Dans cette chronique, nous faisons écho aux réactions qu’a suscitées la chronique de la semaine dernière «Dans la peau d’un entrepreneur». En effet, nous nourrissons beaucoup de fausses idées sur le chef d’entreprise, confondant ainsi les gros capitalistes (qui ne doivent en aucun cas être victimes de leurs succès) et les dizaines de milliers de petits entrepreneurs dont le quotidien est loin d’être un long fleuve tranquille. Le chef du gouvernement gagnerait à installer auprès de lui un observatoire de la vie de la TPME et apporter des solutions concrètes à ses difficultés.

La critique est facile, mais l’art est difficile
Dans les métiers de cash, c’est carrément le cauchemar pour les patrons.

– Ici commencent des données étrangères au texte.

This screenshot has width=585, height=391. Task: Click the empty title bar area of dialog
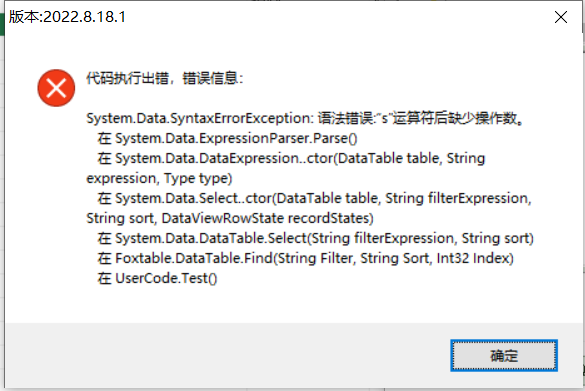(336, 17)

Une caricature loin, très loin de la réalité
Dans la croyance populaire, et malheureusement même dans certains cercles d’intellectuels, le chef d’entreprise au Maroc est toujours décrit comme un méchant vampire suceur de sang de ses salariés, qu’il paye au lance-pierres, tandis qu’il amasse des fortunes colossales, qu’il s’empresse de mettre à l’abri dans des paradis fiscaux à l’étranger. Et quand il réalise des profits, c’est parce qu’il a fraudé clients, fournisseurs, État, salariés, banquiers et même le père Noël. Dans l’imaginaire collectif, l’entrepreneur marocain ne réinvestit pas ses bénéfices, il les consomme en produits de luxe importés et se paie un train de vie digne de Maharaja. Après tous ces clichés, on vient demander à ces «êtres maléfiques» de produire de la richesse, de créer des emplois, de payer des impôts et de drainer des devises. Une société qui a une si basse idée de ceux qui font sa richesse, ne peut en aucun cas leur réserver la place qu’ils méritent et les pousse au mieux à limiter leurs succès, au pire à aller les réaliser dans des pays qui savent valoriser leurs talents.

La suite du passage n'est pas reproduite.